— BEGIN Information supplied —

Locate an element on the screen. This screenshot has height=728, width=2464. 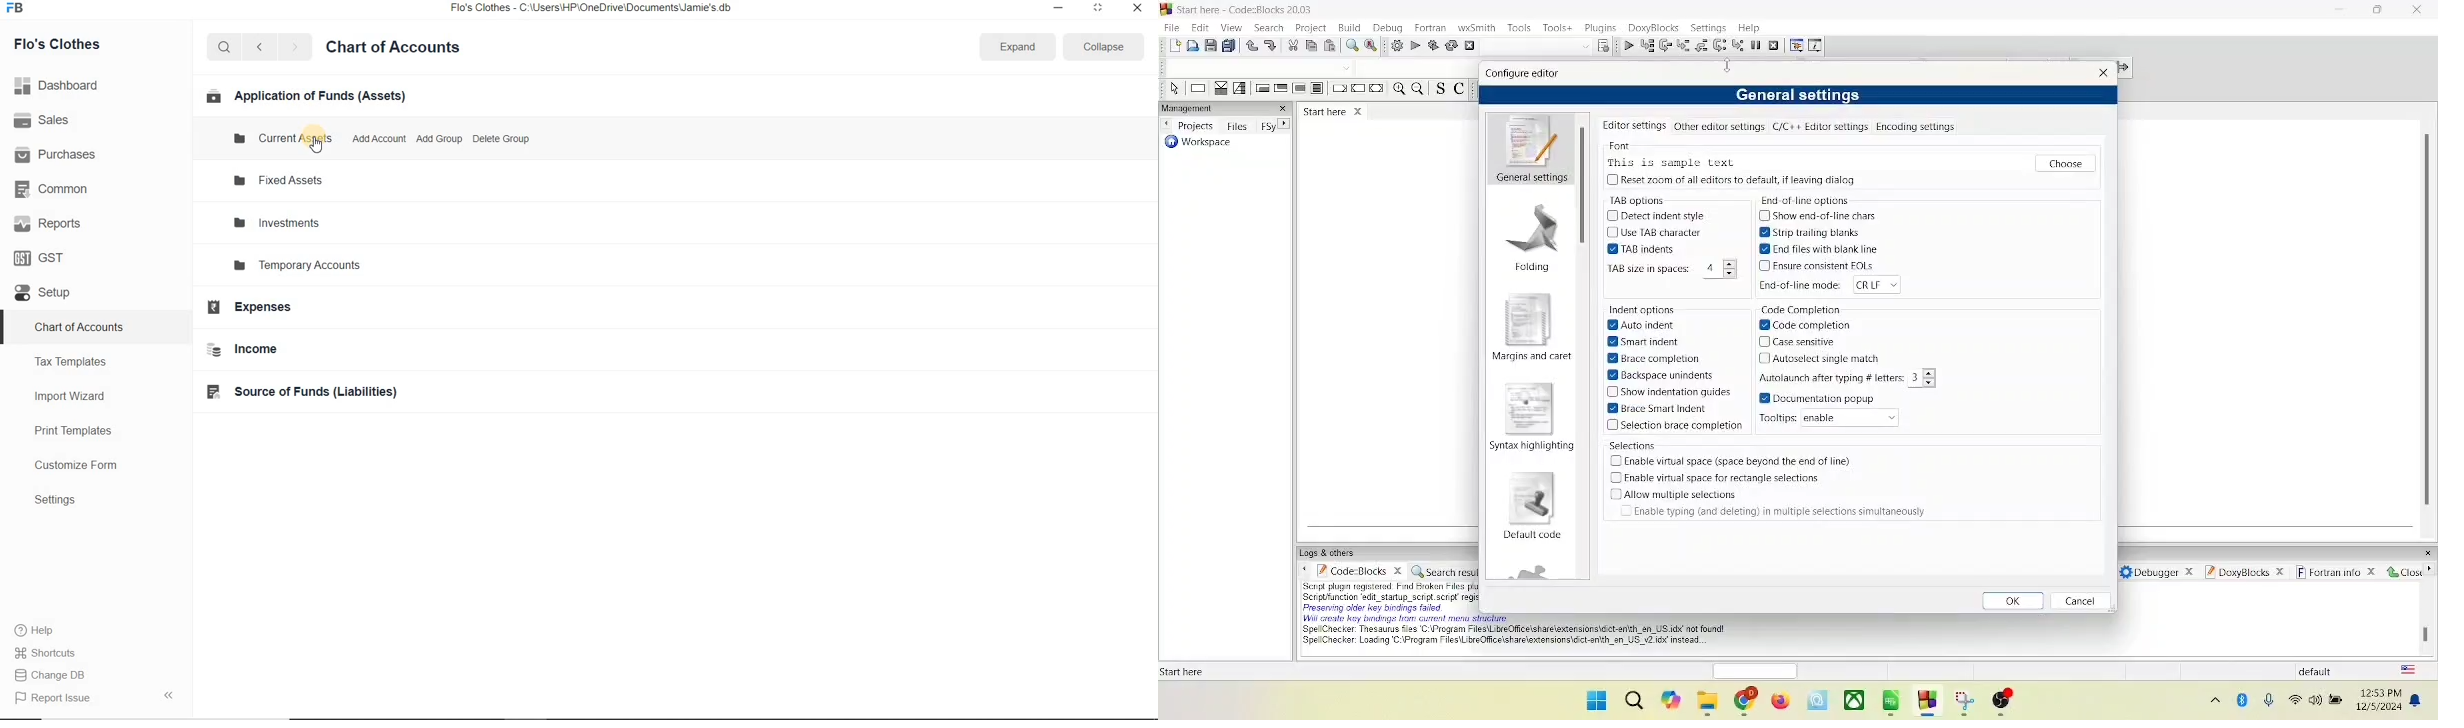
find is located at coordinates (1351, 45).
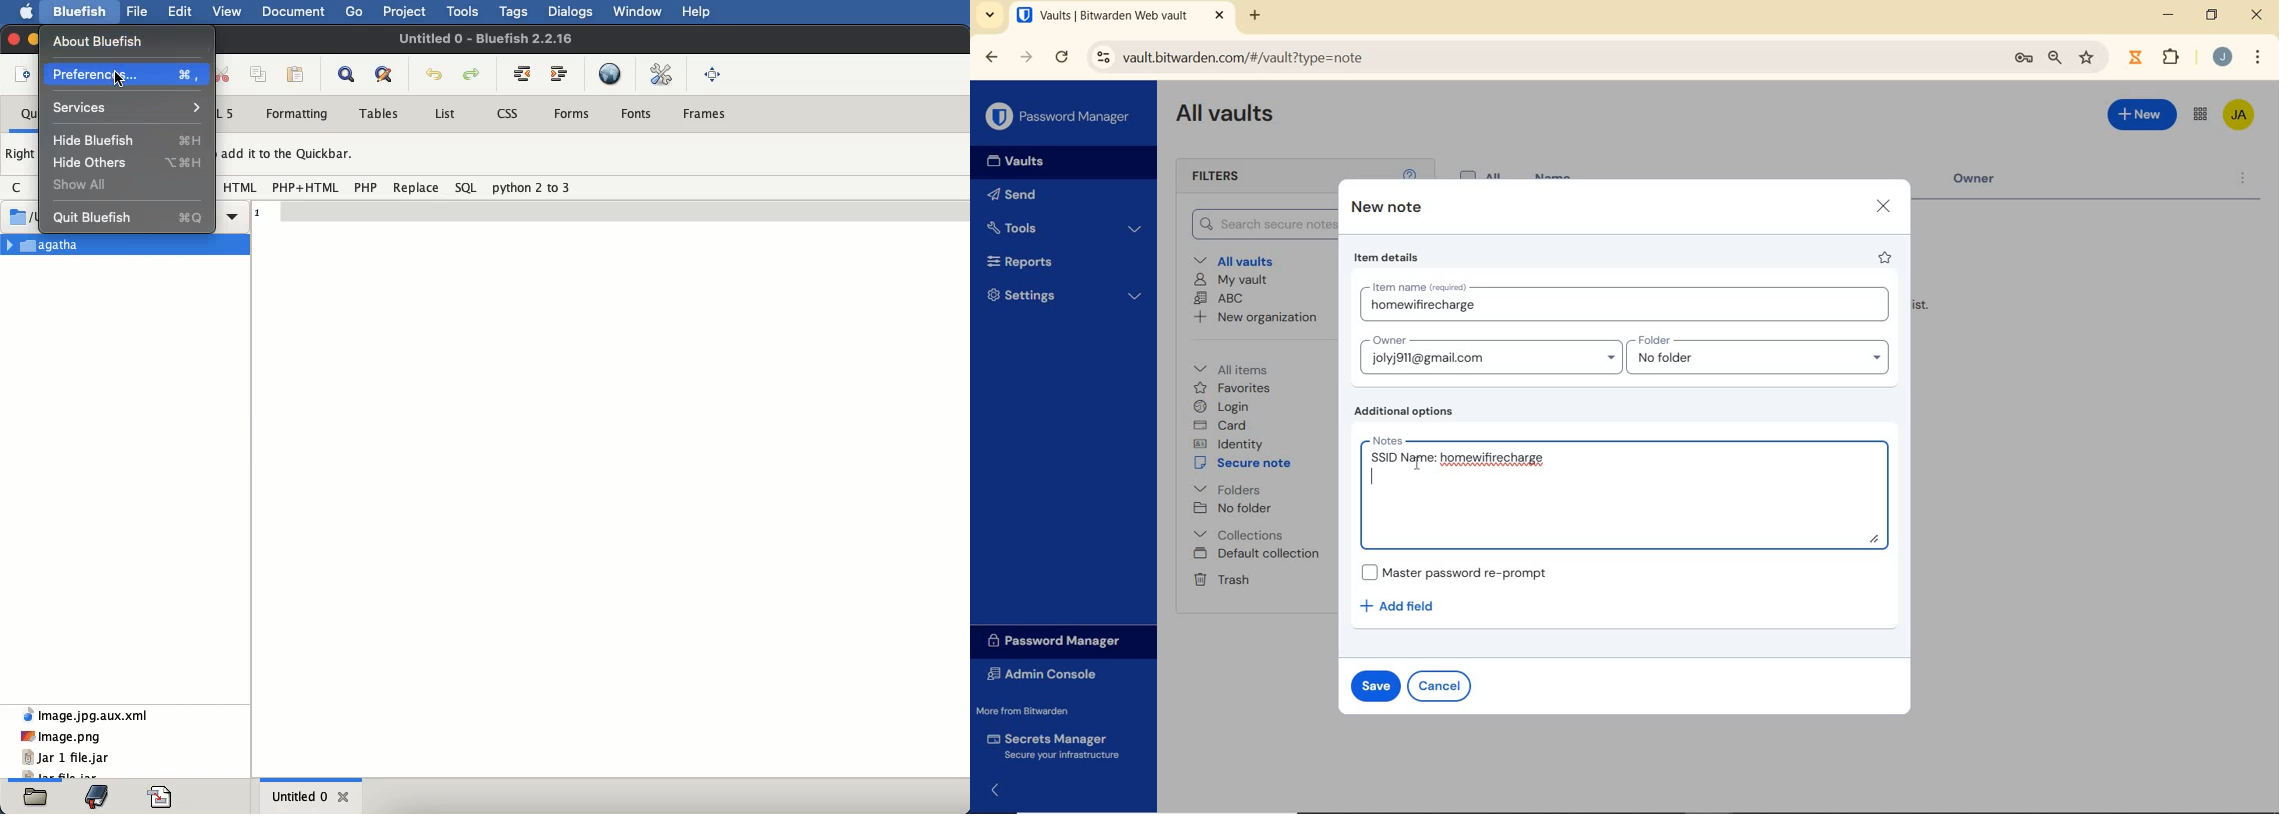 The width and height of the screenshot is (2296, 840). What do you see at coordinates (1242, 367) in the screenshot?
I see `All items` at bounding box center [1242, 367].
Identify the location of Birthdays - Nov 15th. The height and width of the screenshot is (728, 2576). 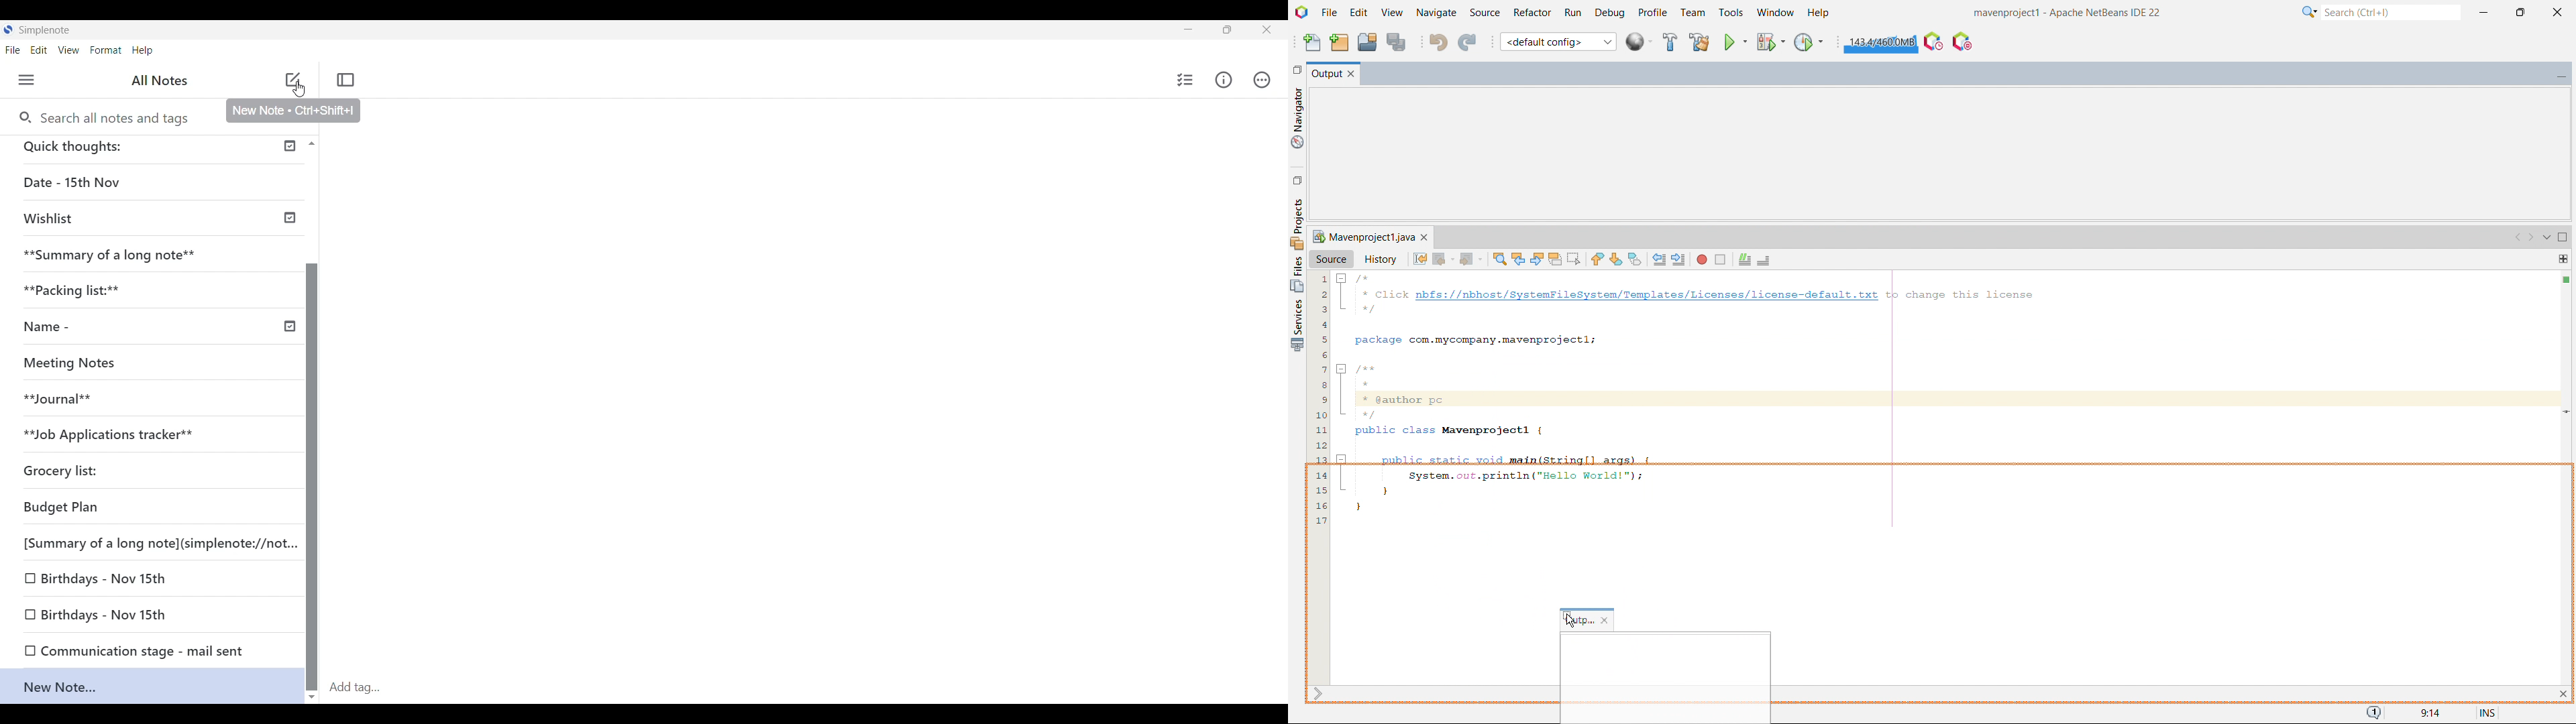
(154, 616).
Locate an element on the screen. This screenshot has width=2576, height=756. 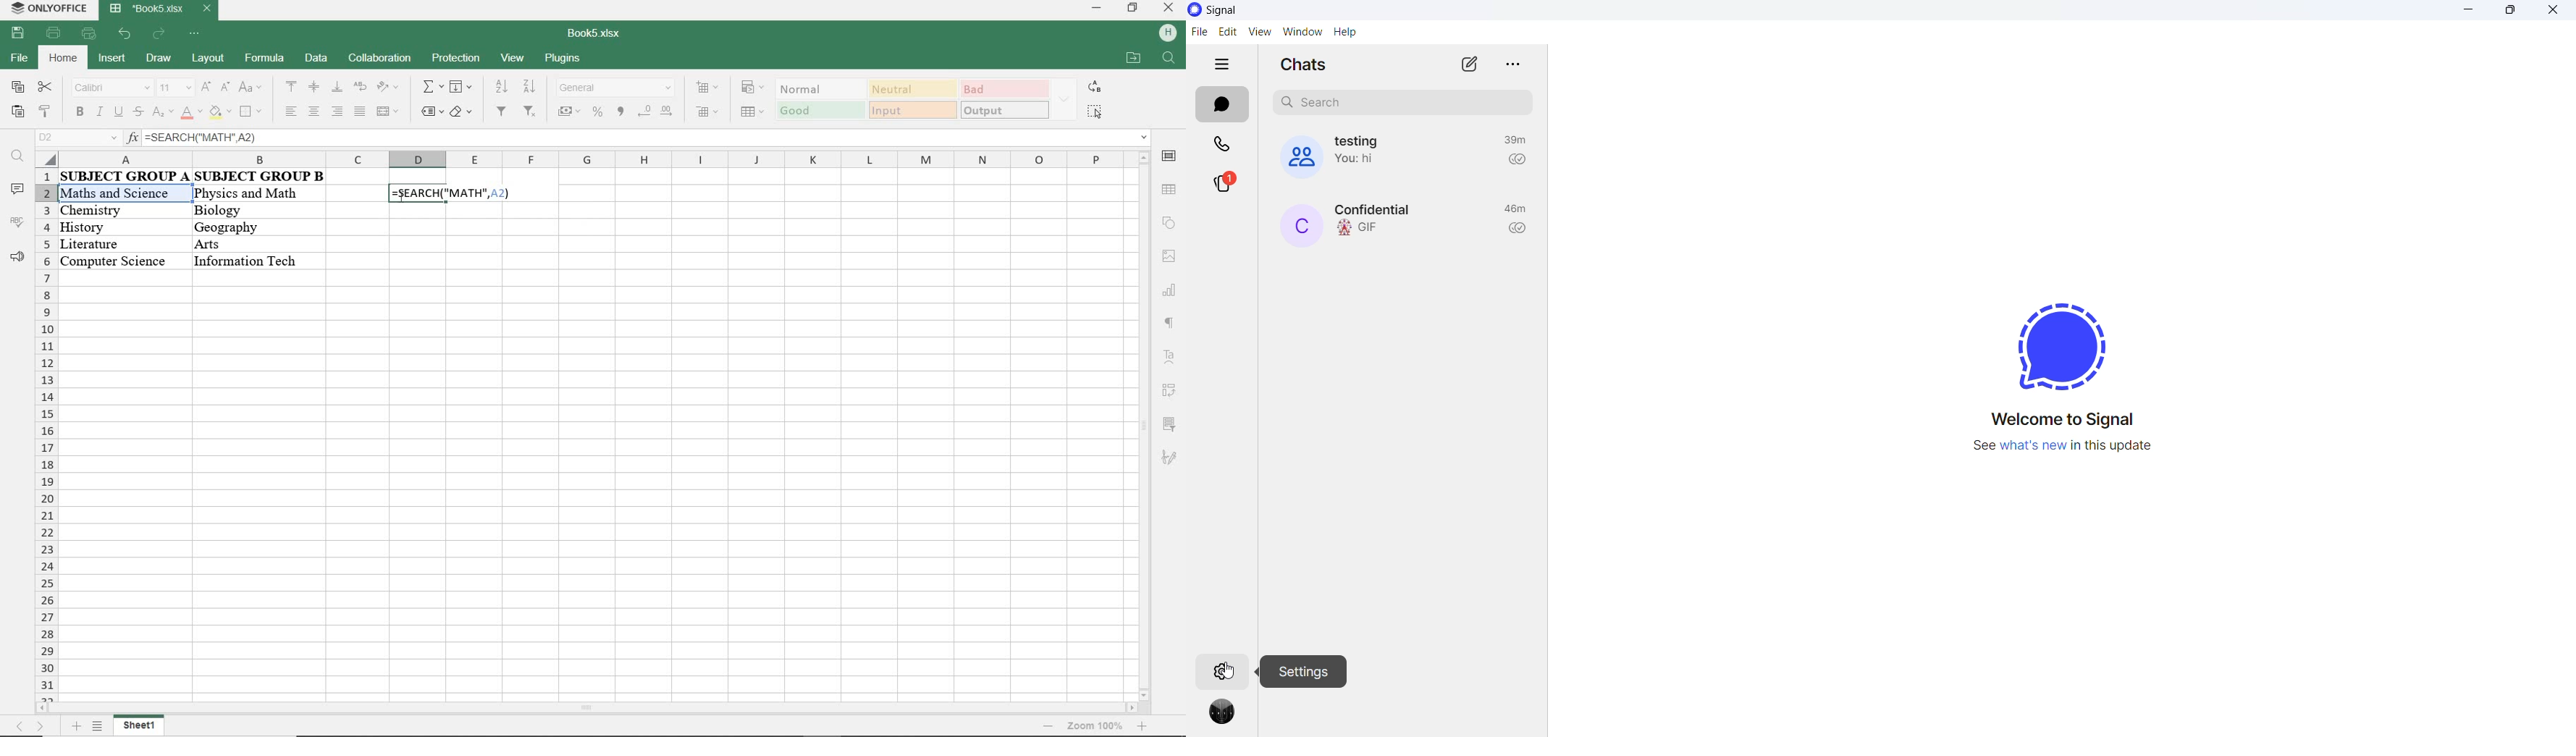
protection is located at coordinates (455, 59).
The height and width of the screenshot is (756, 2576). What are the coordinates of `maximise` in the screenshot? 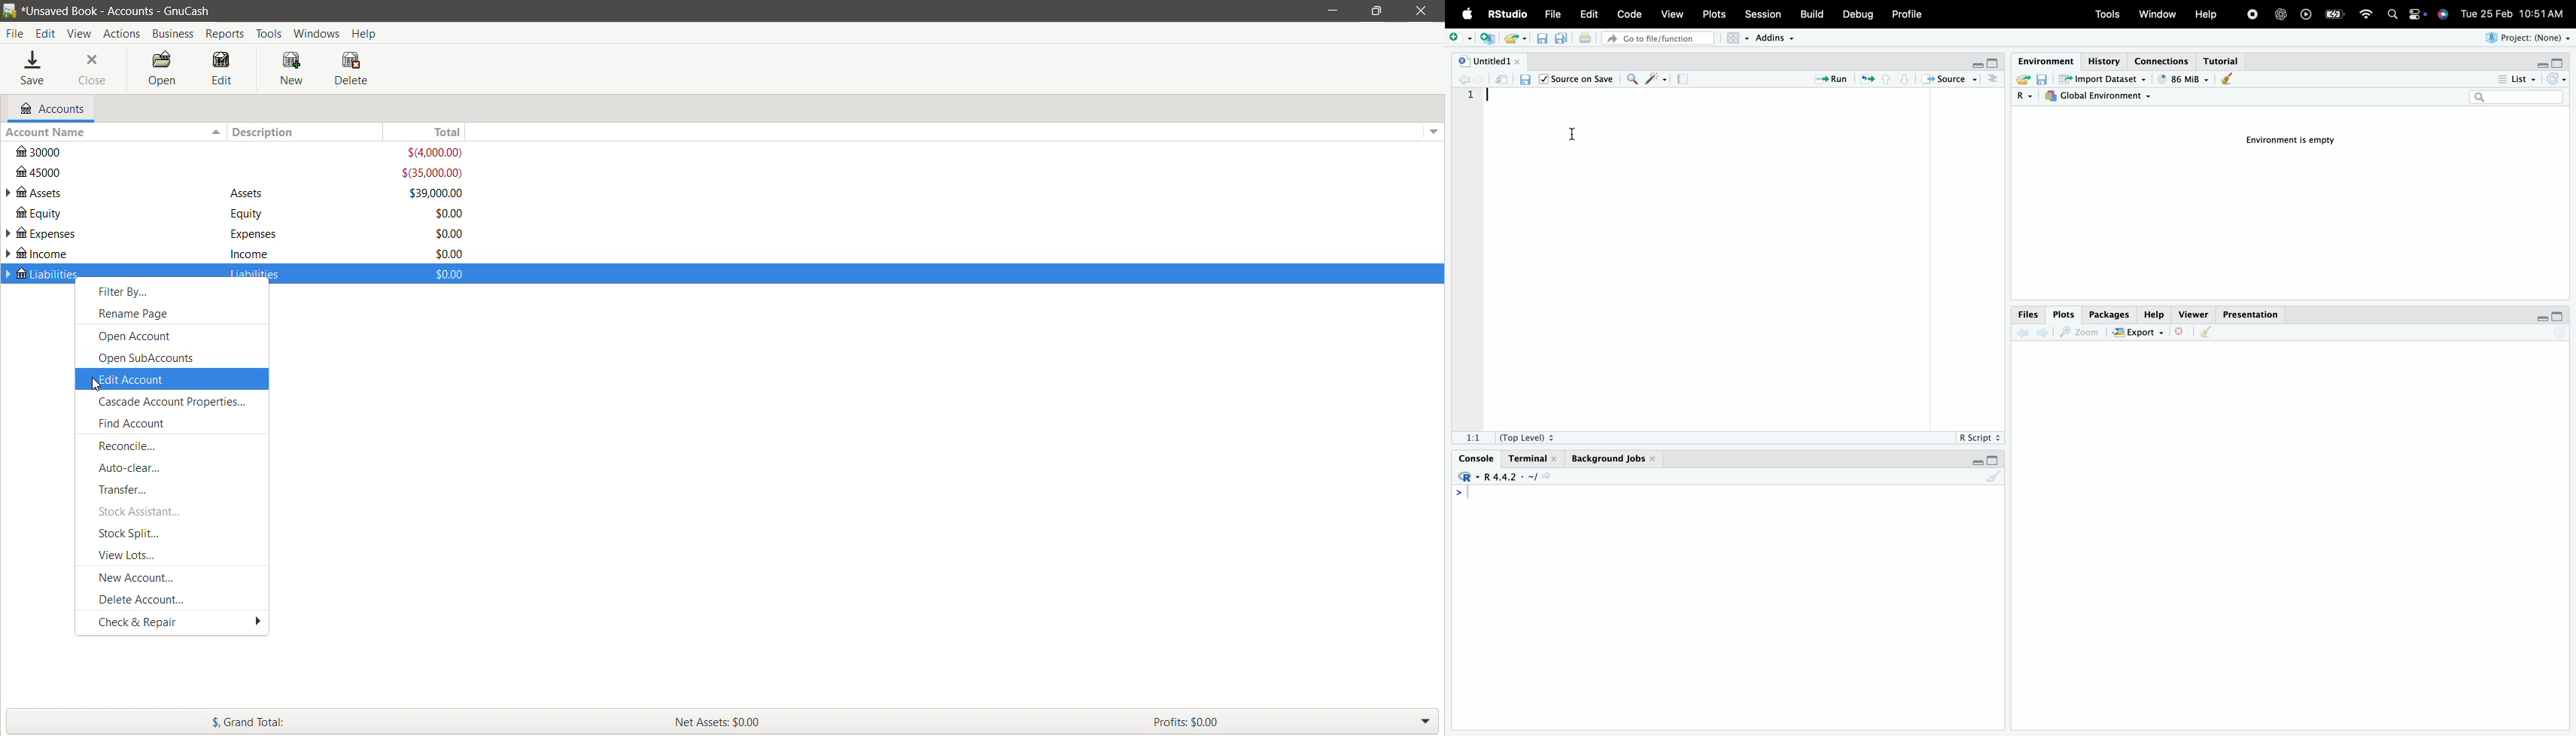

— END Information supplied —

• **Problem to solve**
Rewrite the listing above with every "Locate an element" changed to "Point out an element" and everything else left as it is, omitting the pictures.

• **Written response**
Point out an element on the screen. This screenshot has height=728, width=2464. 
find is located at coordinates (1351, 45).
 The width and height of the screenshot is (2296, 840). What do you see at coordinates (1242, 367) in the screenshot?
I see `All items` at bounding box center [1242, 367].
Identify the location of Birthdays - Nov 15th. The height and width of the screenshot is (728, 2576). 
(154, 616).
Point out an element on the screen. This screenshot has width=2576, height=756. 
protection is located at coordinates (455, 59).
The height and width of the screenshot is (756, 2576). What are the coordinates of `maximise` in the screenshot? 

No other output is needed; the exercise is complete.